──────── MATERIAL FOR THIS TASK ────────

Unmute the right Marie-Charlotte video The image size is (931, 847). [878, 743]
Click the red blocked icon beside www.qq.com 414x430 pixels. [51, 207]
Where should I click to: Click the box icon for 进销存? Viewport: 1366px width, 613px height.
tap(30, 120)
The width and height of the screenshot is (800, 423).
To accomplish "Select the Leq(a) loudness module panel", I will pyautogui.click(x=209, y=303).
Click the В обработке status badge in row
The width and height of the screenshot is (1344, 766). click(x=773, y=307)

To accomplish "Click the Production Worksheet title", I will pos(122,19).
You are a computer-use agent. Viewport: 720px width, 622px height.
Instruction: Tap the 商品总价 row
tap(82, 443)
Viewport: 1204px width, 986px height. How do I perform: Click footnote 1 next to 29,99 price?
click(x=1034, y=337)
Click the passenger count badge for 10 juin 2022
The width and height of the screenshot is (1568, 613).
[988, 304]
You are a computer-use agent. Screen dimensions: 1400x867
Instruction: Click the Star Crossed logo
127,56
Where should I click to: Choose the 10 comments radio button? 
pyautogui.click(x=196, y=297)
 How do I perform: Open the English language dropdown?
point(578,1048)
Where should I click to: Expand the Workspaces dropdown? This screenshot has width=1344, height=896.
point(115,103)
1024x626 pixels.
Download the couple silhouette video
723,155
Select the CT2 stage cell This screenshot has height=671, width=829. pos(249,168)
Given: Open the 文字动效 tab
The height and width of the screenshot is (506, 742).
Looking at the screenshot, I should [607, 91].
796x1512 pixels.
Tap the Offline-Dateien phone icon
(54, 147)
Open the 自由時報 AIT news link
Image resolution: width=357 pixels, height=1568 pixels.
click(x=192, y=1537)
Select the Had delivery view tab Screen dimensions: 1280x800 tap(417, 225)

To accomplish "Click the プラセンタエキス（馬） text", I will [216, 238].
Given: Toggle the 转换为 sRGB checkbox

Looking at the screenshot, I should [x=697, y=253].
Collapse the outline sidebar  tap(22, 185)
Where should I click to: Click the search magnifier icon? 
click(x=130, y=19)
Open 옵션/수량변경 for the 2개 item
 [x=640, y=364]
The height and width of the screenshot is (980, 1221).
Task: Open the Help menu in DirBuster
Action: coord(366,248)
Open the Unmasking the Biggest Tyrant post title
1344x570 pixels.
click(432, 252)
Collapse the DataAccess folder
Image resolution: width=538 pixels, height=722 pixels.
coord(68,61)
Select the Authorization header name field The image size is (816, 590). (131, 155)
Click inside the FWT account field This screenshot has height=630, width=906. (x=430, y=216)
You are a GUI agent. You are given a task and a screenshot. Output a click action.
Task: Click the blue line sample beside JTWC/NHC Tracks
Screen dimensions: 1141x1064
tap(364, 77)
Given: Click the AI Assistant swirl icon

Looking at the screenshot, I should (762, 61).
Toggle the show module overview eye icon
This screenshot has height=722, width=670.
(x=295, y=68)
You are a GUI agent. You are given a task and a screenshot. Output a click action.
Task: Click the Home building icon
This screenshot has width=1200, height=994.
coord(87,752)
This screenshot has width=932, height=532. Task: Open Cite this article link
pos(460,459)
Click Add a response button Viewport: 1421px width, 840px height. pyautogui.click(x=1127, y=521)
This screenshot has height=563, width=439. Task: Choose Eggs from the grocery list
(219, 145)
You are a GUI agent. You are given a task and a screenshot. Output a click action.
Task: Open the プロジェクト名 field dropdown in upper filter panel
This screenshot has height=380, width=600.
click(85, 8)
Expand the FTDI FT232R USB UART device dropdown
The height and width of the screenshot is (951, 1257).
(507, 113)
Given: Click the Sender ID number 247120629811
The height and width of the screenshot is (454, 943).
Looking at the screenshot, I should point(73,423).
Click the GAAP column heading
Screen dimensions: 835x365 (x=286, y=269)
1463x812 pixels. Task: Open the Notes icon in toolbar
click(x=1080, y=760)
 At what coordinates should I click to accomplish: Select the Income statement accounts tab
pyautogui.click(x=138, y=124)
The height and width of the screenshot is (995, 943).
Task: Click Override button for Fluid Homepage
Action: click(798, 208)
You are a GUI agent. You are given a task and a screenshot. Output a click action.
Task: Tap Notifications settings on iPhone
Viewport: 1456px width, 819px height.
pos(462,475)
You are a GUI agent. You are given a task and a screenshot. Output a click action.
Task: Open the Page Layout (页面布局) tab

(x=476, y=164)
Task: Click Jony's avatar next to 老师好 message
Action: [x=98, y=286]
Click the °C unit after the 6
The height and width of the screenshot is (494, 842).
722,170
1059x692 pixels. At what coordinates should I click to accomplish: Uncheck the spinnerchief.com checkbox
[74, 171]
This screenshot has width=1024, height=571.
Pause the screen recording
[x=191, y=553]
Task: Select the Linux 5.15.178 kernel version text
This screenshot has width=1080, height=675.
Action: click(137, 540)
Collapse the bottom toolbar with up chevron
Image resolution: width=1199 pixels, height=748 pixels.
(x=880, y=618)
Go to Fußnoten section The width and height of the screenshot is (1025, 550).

────────

# TASK INSTRUCTIONS
Each of the records above is to be reproduced word for word.

# COMPLETED TASK
Unmute the right Marie-Charlotte video The image size is (931, 847). [878, 743]
Click the red blocked icon beside www.qq.com 414x430 pixels. [51, 207]
Where should I click to: Click the box icon for 进销存? Viewport: 1366px width, 613px height.
tap(30, 120)
The width and height of the screenshot is (800, 423).
To accomplish "Select the Leq(a) loudness module panel", I will pyautogui.click(x=209, y=303).
Click the В обработке status badge in row
The width and height of the screenshot is (1344, 766). click(x=773, y=307)

To accomplish "Click the Production Worksheet title", I will pos(122,19).
You are a computer-use agent. Viewport: 720px width, 622px height.
Instruction: Tap the 商品总价 row
tap(82, 443)
Viewport: 1204px width, 986px height. How do I perform: Click footnote 1 next to 29,99 price?
click(x=1034, y=337)
Click the passenger count badge for 10 juin 2022
The width and height of the screenshot is (1568, 613).
[988, 304]
You are a computer-use agent. Screen dimensions: 1400x867
Instruction: Click the Star Crossed logo
127,56
Where should I click to: Choose the 10 comments radio button? 
pyautogui.click(x=196, y=297)
 How do I perform: Open the English language dropdown?
point(578,1048)
Where should I click to: Expand the Workspaces dropdown? This screenshot has width=1344, height=896.
point(115,103)
1024x626 pixels.
Download the couple silhouette video
723,155
Select the CT2 stage cell This screenshot has height=671, width=829. pos(249,168)
Given: Open the 文字动效 tab
The height and width of the screenshot is (506, 742).
Looking at the screenshot, I should [607, 91].
796x1512 pixels.
Tap the Offline-Dateien phone icon
(54, 147)
Open the 自由時報 AIT news link
Image resolution: width=357 pixels, height=1568 pixels.
click(x=192, y=1537)
Select the Had delivery view tab Screen dimensions: 1280x800 tap(417, 225)

To accomplish "Click the プラセンタエキス（馬） text", I will [216, 238].
Given: Toggle the 转换为 sRGB checkbox

Looking at the screenshot, I should [x=697, y=253].
Collapse the outline sidebar  tap(22, 185)
Where should I click to: Click the search magnifier icon? 
click(x=130, y=19)
Open 옵션/수량변경 for the 2개 item
 [x=640, y=364]
The height and width of the screenshot is (980, 1221).
Task: Open the Help menu in DirBuster
Action: coord(366,248)
Open the Unmasking the Biggest Tyrant post title
1344x570 pixels.
click(432, 252)
Collapse the DataAccess folder
Image resolution: width=538 pixels, height=722 pixels.
coord(68,61)
Select the Authorization header name field The image size is (816, 590). (131, 155)
Click inside the FWT account field This screenshot has height=630, width=906. (x=430, y=216)
You are a GUI agent. You are given a task and a screenshot. Output a click action.
Task: Click the blue line sample beside JTWC/NHC Tracks
Screen dimensions: 1141x1064
tap(364, 77)
Given: Click the AI Assistant swirl icon

Looking at the screenshot, I should (762, 61).
Toggle the show module overview eye icon
This screenshot has height=722, width=670.
(x=295, y=68)
You are a GUI agent. You are given a task and a screenshot. Output a click action.
Task: Click the Home building icon
This screenshot has width=1200, height=994.
coord(87,752)
This screenshot has width=932, height=532. Task: Open Cite this article link
pos(460,459)
Click Add a response button Viewport: 1421px width, 840px height. pyautogui.click(x=1127, y=521)
This screenshot has height=563, width=439. Task: Choose Eggs from the grocery list
(219, 145)
You are a GUI agent. You are given a task and a screenshot. Output a click action.
Task: Open the プロジェクト名 field dropdown in upper filter panel
This screenshot has height=380, width=600.
click(85, 8)
Expand the FTDI FT232R USB UART device dropdown
The height and width of the screenshot is (951, 1257).
(507, 113)
Given: Click the Sender ID number 247120629811
The height and width of the screenshot is (454, 943).
Looking at the screenshot, I should point(73,423).
Click the GAAP column heading
Screen dimensions: 835x365 (x=286, y=269)
1463x812 pixels. Task: Open the Notes icon in toolbar
click(x=1080, y=760)
 At what coordinates should I click to accomplish: Select the Income statement accounts tab
pyautogui.click(x=138, y=124)
The height and width of the screenshot is (995, 943).
Task: Click Override button for Fluid Homepage
Action: click(798, 208)
You are a GUI agent. You are given a task and a screenshot. Output a click action.
Task: Tap Notifications settings on iPhone
Viewport: 1456px width, 819px height.
pos(462,475)
You are a GUI agent. You are given a task and a screenshot. Output a click action.
Task: Open the Page Layout (页面布局) tab

(x=476, y=164)
Task: Click Jony's avatar next to 老师好 message
Action: [x=98, y=286]
Click the °C unit after the 6
The height and width of the screenshot is (494, 842).
722,170
1059x692 pixels. At what coordinates should I click to accomplish: Uncheck the spinnerchief.com checkbox
[74, 171]
This screenshot has width=1024, height=571.
Pause the screen recording
[x=191, y=553]
Task: Select the Linux 5.15.178 kernel version text
This screenshot has width=1080, height=675.
Action: click(137, 540)
Collapse the bottom toolbar with up chevron
Image resolution: width=1199 pixels, height=748 pixels.
(x=880, y=618)
Go to Fußnoten section The width and height of the screenshot is (1025, 550).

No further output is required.